Here we go. I don’t like arguing, especially not on the Internet, so I don’t intend to say much about this topic. The short version is that I am somewhere in the middle, seeing merit and fault on both sides. The longer version can be condensed to four main points:
1) Larry Correia is my friend. I’ve known him for years, and he is a good guy, a good husband, and a good father. I don’t agree with his politics in almost any category, and I don’t like the way he’s handled the Sad Puppies thing (which is why I asked to be removed from it after he nominated me last year), but I am adult enough to see two sides of a person at once. It makes me sad to see people calling him a racist, misogynist, homophobe, when in reality I know that he’s none of those things–he’s an a-hole online, I’ll totally grant you, but let’s cool it with the character assassination. I realize that a lot of people won’t bother reading past this paragraph, or will just straight up hate me regardless of what the rest of this post says, but there you go. If it comes down to disavowing a friend in order to impress my readership, I won’t do it.
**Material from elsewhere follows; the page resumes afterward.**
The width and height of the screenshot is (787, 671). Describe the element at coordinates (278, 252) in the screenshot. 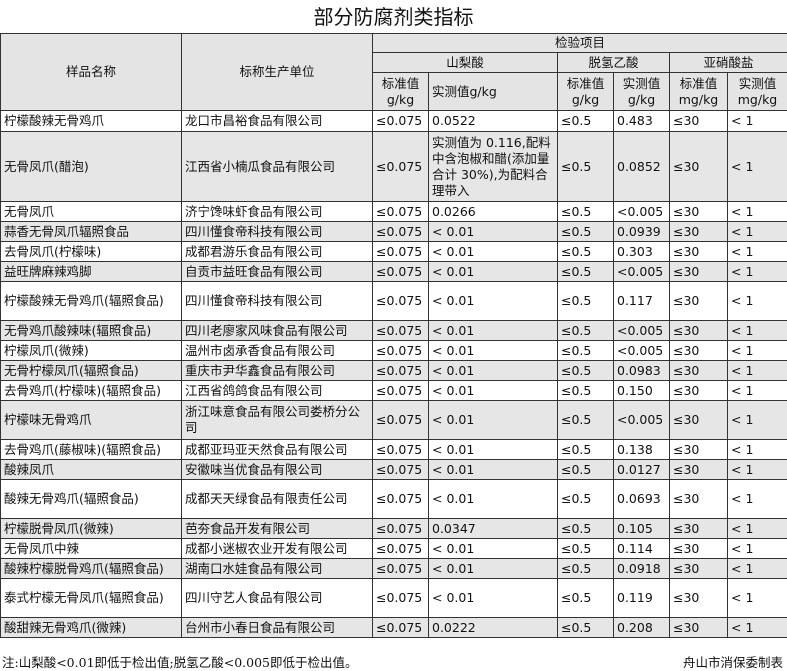

I see `cell-manufacturer: 成都君游乐食品有限公司` at that location.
2) The other side of the fight has plenty of its own a-holes. One of Larry’s first and biggest complaints about the Hugo crowd was the way they ostracized him right from the get-go: he was nominated for a Campbell, came to WorldCon in Reno, and was treated like a pariah because he’s very, very conservative. It’s only gotten worse since then, and a lot of that is his fault for hitting back so viciously, but a lot of it is just straight-up unwarranted, and I didn’t really understand how much until my own Sad Puppies nomination last year. I was on the slate, didn’t take it seriously, and then when I actually ended up on the finals list for novella I was attacked almost instantly. Bloggers who’d never met me or read my work were calling me out as a racist based solely on the fact that Larry like my story. I’ve been going to WorldCons for years, been nominated for multiple Hugos, and even won one the previous year, but all of a sudden I was an outsider, intruding onto sacred space, based not on who I was or what I did but simply on my association with an undesirable element. To be fair, a majority of people reacted more evenly, and I was delighted by how many reviewers described my novella as “much better than expected,” but the attacks were real and they were prevalent. I’m a big boy, so I can handle them, I’m just saying that we can’t assume either side in this is perfectly good and right.
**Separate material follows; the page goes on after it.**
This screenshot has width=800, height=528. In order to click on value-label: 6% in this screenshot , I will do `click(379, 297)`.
3) I do not like what the slate-voting model has done to the Hugos–I think it has removed any legitimacy the award once had, and reduced it to a two-party system that will, in the future, only nominate a narrow subset of the field. You’ll have Sad Puppies and Anti-Sad Puppies, and we’ll pick our ticket and campaign for it for months, and anyone not on the ticket will be out in the cold. I honestly don’t see how that CAN’T happen next year, unless we change the voting rules. And no, that’s not what it was before: what it was before was a group of like-minded people who tended to vote for the same authors and themes every time, which is pretty standard for any voting award anyway, and a far cry from a curated ticket of “this is the slate we should all vote for.” I am sad that this has happened, but I hope we can find a way to fix it.
4) No matter how much I hate the slate, and how sad I am for the people and stories the slate bumped off, I think that voting against everyone on the slate regardless of merit seems like a terrible idea. Guardians of the Galaxy, for example, was a favorite for the category going in, and probably got just as many normal nominations as Puppy nominations, but now we’re all going to vote against it as some kind of protest? Kevin Anderson and Jim Butcher are excellent authors–giants in the field, and mentors to half the authors working today–but now we’re supposed to shut them out completely just because the wrong people nominated them? Toni Weiiskopf and Anne Sowards are exactly the kind of brilliant, talented editors the “recognize more women” crowd (in which company I include myself) has been trying to recognize for years, but now we’re supposed to ignore them just because some conservative white guys got them on the ballot? THIS IS INSANE. Some of the people on the ballot are terrible people, and some of their work is terrible fiction, and I’ll be voting accordingly, but punishing Anne Sowards because I want to punish the people who put her on the slate is misguided and cruel. These people did good work, worthy of reward, and I’m going to reward them. Let’s fix this problem in a way that doesn’t trample innocents.
As a final word: I will be at WorldCon this year, not wallowing in controversy but celebrating science fiction and fantasy. I love the genre, I love the stories we tell, and I love the spirit of hope that those stories express about the future. Let’s try to be as good as the heroes we write about.